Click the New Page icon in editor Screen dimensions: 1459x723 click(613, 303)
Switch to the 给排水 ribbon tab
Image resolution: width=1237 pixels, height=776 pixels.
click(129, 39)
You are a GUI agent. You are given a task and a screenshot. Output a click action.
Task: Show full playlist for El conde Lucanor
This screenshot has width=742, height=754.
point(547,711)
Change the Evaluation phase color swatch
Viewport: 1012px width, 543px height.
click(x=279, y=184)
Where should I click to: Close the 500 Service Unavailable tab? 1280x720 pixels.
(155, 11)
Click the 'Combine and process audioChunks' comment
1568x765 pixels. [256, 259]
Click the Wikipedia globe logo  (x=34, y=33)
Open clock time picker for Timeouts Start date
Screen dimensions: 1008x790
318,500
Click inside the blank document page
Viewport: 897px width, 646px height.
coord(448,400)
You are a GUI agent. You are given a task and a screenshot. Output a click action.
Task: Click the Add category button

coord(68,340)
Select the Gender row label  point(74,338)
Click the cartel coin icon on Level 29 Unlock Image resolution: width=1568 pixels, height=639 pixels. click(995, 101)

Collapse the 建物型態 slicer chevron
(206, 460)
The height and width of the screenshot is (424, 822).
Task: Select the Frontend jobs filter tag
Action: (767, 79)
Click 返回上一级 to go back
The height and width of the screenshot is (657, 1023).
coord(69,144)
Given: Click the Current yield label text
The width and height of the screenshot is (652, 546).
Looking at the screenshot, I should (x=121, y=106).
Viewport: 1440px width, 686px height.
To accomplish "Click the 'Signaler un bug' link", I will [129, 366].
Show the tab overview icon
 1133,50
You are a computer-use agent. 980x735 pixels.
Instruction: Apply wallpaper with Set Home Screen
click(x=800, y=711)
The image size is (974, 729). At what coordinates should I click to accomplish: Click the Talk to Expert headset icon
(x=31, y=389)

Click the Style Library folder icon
══════
Task prompt:
Taking the entries above, write out exactly each line from the one holding "The width and" to the one holding "You are a computer-use agent. 980x735 pixels.", both included, and stop there.

Worked solution:
The width and height of the screenshot is (652, 546).
Looking at the screenshot, I should (x=121, y=106).
Viewport: 1440px width, 686px height.
To accomplish "Click the 'Signaler un bug' link", I will [129, 366].
Show the tab overview icon
 1133,50
You are a computer-use agent. 980x735 pixels.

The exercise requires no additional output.